Jack Parsons was on his way back to her, dragging two large, wheeled suitcases behind him. And tagging behind those suitcases like little ducklings were a couple of sandy-haired boys with rumpled clothes and identical faces.
“No,” Miranda said again, more firmly this time. “Surely you aren’t…”
“Your sister asked me to bring them to you,” Jack said, setting the suitcases down and nodding toward the twins. “They aren’t any trouble. They’re kind of quiet, actually.”
Panic was beginning to build in her throat. She swallowed to clear her voice. “I don’t understand…”
“Lisa explained everything in her letter. She said you would understand after you read it. And she told me to tell you she’s sorry, and she thanks you for helping her. Now, I’ve got to go. I’ve got a long trip ahead of me tonight.”
“Wait a minute.” Miranda moved after him when he turned to walk away. “Where are you going? You aren’t just going to leave them here.”

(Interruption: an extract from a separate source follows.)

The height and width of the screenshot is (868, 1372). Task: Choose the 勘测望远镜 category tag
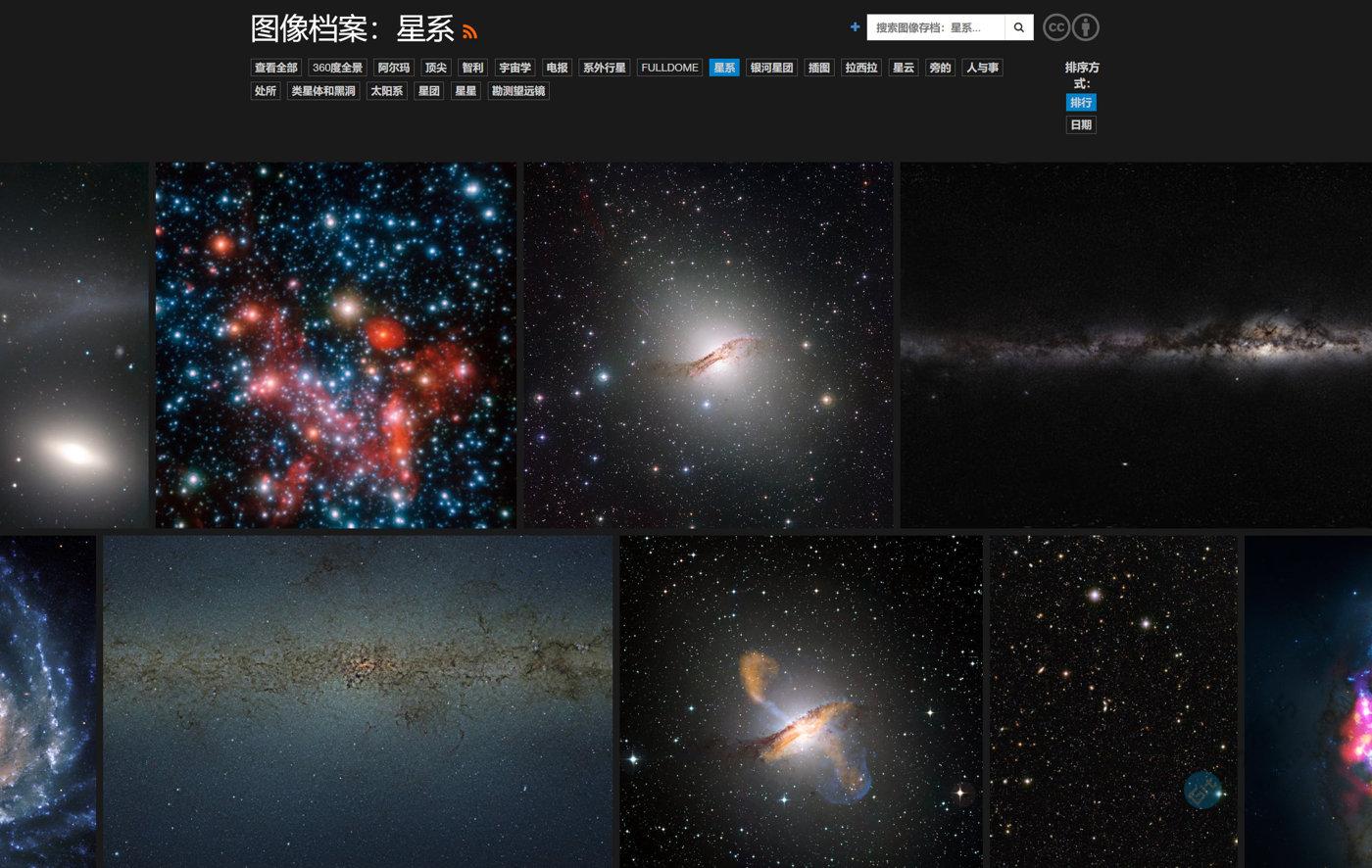tap(517, 91)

Without slowing down, Jack looked over his shoulder. “Sorry, ma’am, but I’ve got to go. Read the letter from your sister. That’ll explain everything.”

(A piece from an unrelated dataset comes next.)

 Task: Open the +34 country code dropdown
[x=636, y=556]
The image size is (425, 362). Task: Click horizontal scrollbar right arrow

Openmouthed in disbelief, Miranda watched the man climb behind the wheel of an extended cab pickup truck and drive away without even looking back. Only then did she turn, very slowly, to face the reality of two young, somber faces gazing expectantly up at her.
“Are you our aunt ’Randa?” one of the boys asked in a quavering voice while his twin hovered shyly behind him.

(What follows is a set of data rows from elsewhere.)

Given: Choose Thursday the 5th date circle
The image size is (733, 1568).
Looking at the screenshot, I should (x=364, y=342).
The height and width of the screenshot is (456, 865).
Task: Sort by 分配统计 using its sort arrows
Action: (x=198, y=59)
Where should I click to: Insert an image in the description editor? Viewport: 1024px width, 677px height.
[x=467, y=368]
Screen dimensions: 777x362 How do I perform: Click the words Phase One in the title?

“Yes,” she answered in a near groan. “I suppose I am.” And heaven help them all, she almost added.
“We’d better get them inside while you read your letter,” Mark murmured, breaking into her momentary paralysis. “It’s cool out here tonight, and they aren’t even wearing jackets over those T-shirts.”
“Inside?” Miranda turned to him, feeling as though she were seeing him through a sudden fog. “My apartment?”
Apparently assessing the situation and deciding that someone had to take charge, he reached out his hand. “Give me your key. I’ll unlock the door.”
She shook her head in an effort to clear her muddled mind. She didn’t need anyone taking charge here, she assured herself. She had just needed a moment to recuperate from the shock. “I’ll do it.”
After opening the door, she reached in to turn on a light, then moved aside and motioned toward the boys. “Come on in. We’ll try to straighten this out.”
Mark dragged the suitcases in behind him as he entered. Miranda closed the door, then turned to find the twins still staring at her with those huge, unblinking brown eyes. “Uh, do you guys need anything?”
“He’s got to pee,” one of them said, pointing to the other.
She didn’t have a clue which boy was which. They looked so much alike she couldn’t imagine anyone being able to tell them apart. Not to mention that they hadn’t even been able to talk the last time she’d seen them.
“The bathroom is through there,” she said, pointing to the bedroom door. “Um, do you need any help?” If so, she was sending Mark, she decided. He had experience at this sort of thing, even if his kids were girls.
But the boy shook his head, turned and hurried toward the door as if he really couldn’t wait a moment longer. His twin continued to stare at Miranda.
“Okay,” she said after taking a deep breath. “I need to read this letter. You can go sit on the couch until your brother comes back,” she told him.
“I’ve got to pee, too.”
“Then go wait at the bathroom door until he’s finished and then you can both sit on the couch until we figure out what’s going on. And both of you wash your hands,” she called after him when he turned to follow his brother. It seemed like something she should say, since she seemed to be in charge of them at the moment, she thought with a gulp.
“Maybe it would be better if I leave now,” Mark suggested, making a slight movement toward the door. “This seems to be family business.”
She reached out to grab his sleeve. “Don’t you dare,” she told him, not even bothering to try to hide her desperation. “You can’t just walk away and leave me alone with them.”
He hesitated a moment, then nodded. “Read the letter, Miranda. Let’s find out what’s going on.”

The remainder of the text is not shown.